- Exercise details
Print exactly the lines from the one containing "Task: Select the" through the last line of the entries below; the pictures stay out of the copy.

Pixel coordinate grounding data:
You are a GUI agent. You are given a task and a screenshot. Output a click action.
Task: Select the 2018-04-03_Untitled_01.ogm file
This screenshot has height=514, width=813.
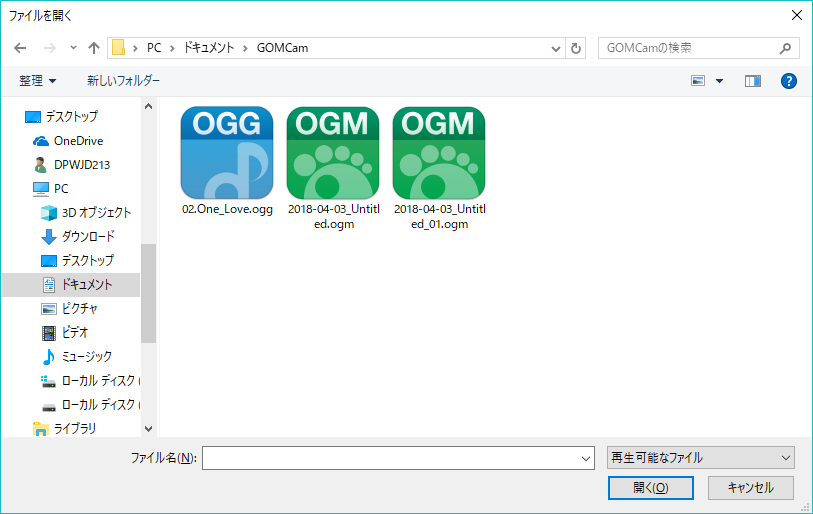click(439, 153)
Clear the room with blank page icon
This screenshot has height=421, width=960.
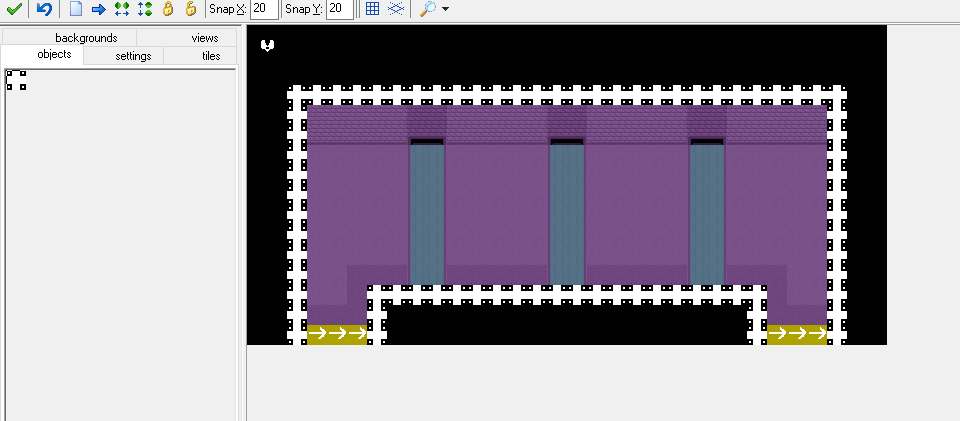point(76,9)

- Final answer
Task: Select the 2018-04-03_Untitled_01.ogm file
This screenshot has height=514, width=813.
click(439, 153)
Clear the room with blank page icon
This screenshot has height=421, width=960.
point(76,9)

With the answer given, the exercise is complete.